The report reveals member satisfaction varies across different categories of funds. Industry funds have seen a 7.4 percentage point drop in satisfaction to 66.8 per cent since January 2022, while self-managed super funds (SMSFs) have seen decline of 5.6 per centage points, but members of SMSFs remain the most satisfied of all, with almost three-quarters (74.4 per cent) saying they are very or fairly satisfied with their fund.

In contrast, public sector fund member satisfaction experienced a 7.9 percentage point decline in customer satisfaction over 18 months, and now sits at 71.2 per cent.

This drop is the largest across all categories, and satisfaction in public sector funds stands at its lowest level in almost three years.

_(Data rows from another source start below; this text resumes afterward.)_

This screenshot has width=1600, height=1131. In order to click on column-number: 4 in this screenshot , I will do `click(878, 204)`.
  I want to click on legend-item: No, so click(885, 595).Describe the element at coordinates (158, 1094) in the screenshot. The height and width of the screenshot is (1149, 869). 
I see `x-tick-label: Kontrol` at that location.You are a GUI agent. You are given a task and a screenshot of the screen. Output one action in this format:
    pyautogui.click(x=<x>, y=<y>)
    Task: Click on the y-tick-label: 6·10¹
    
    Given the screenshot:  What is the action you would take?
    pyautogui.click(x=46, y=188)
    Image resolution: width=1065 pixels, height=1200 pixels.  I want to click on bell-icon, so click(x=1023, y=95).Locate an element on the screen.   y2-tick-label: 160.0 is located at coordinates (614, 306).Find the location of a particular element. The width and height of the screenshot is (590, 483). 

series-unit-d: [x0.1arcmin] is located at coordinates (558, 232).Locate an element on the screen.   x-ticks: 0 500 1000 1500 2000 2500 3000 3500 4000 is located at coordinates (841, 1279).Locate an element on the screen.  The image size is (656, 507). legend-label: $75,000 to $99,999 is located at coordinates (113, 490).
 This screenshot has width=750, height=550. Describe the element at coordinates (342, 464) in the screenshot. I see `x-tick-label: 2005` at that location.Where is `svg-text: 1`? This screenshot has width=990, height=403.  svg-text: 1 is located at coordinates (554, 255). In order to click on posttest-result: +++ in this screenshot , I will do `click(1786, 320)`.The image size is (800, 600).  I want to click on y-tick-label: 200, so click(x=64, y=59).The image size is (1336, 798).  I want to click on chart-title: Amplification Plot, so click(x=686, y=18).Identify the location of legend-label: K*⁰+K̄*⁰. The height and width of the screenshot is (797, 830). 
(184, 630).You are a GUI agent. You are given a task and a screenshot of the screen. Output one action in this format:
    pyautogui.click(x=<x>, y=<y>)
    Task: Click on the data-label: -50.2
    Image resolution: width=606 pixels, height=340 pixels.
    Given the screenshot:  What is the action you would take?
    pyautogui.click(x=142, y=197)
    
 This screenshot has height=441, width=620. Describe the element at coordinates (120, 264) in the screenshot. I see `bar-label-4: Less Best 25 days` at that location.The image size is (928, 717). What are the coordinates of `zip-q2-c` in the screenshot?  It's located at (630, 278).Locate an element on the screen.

Retail funds experienced a 7.3 percentage point decrease in customer satisfaction, resulting in a 59.6 per cent satisfaction rating. This figure, however, remains notably higher than the long-term average of 54.9 per cent for retail funds.

Economic waves

Roy Morgan CEO Michele Levine emphasised in a media release on Wednesday that while current member satisfaction with superannuation funds has seen a decline since January 2022, it is still above its 15-year average.

“Despite the fall, [member] satisfaction remains well above the long-term average of 58.1 per cent and higher than at any point prior to 2021,” she said.

Levine highlighted the implications of recent fund mergers for member satisfaction.

“Roy Morgan has extensive data on the impacts these mergers have on the customer satisfaction of the super funds involved in the mergers and acquisitions,” she said.

“One of the key messages coming through from these mergers is the importance of communication and a smooth transition process for members throughout.”

Levine said the volatility of the ASX was a key factor influencing the fluctuations in member satisfaction. The ASX fall from a peak in August 2021 to a low in June 2022 and its subsequent recovery by July 2023 has played a role in shaping member sentiment.

Levine said that as merger activity is likely to continue, “for these larger and more complex superannuation funds to maintain a high degree of customer satisfaction and better investment returns will be more important than ever before”.

Other factors may also be at play in shaping member satisfaction, however. Some members with high account balances have begun leaving funds because they are not getting the level of service they expected, according to research house CoreData. This came as the federal government and regulators started putting pressure on funds to improve customer service.

Additionally, Minister for Financial Services Stephen Jones told the Retirement Conference, co-hosted by Conexus Financial and the Conexus Institute in Canberra earlier this month, that superannuation funds must provide forms of advice to members in order to meet their obligations under the Retirement Income Covenant.